* **WHAT IS NEEDED**
The answer should be the exact lines from the line containing "This screenshot has height=280, width=363." through the last line of the material below, with no pictures.

▬▬▬

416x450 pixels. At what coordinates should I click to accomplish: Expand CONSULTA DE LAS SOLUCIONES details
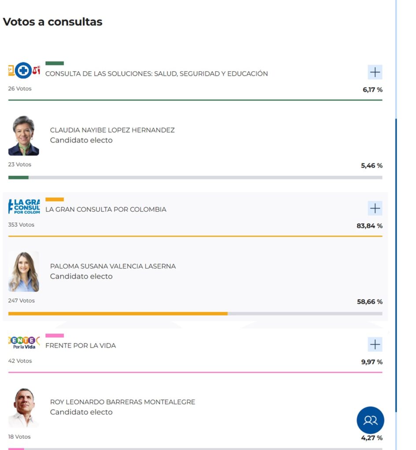pyautogui.click(x=375, y=72)
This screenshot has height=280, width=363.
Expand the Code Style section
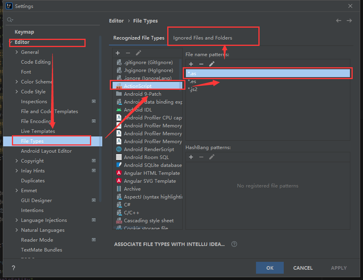(17, 92)
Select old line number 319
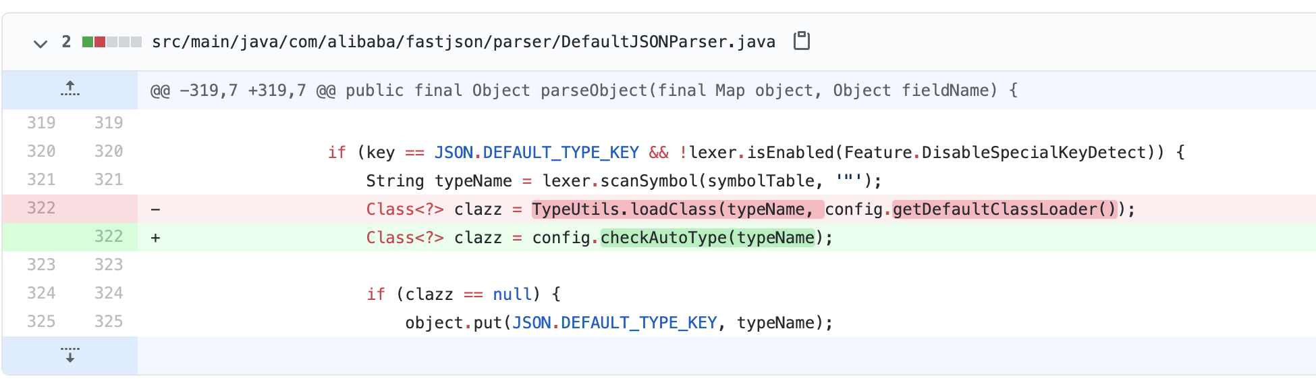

▬▬▬

* **FINISHED TASK**
This screenshot has height=280, width=363.
Expand the Code Style section
(17, 92)
Select old line number 319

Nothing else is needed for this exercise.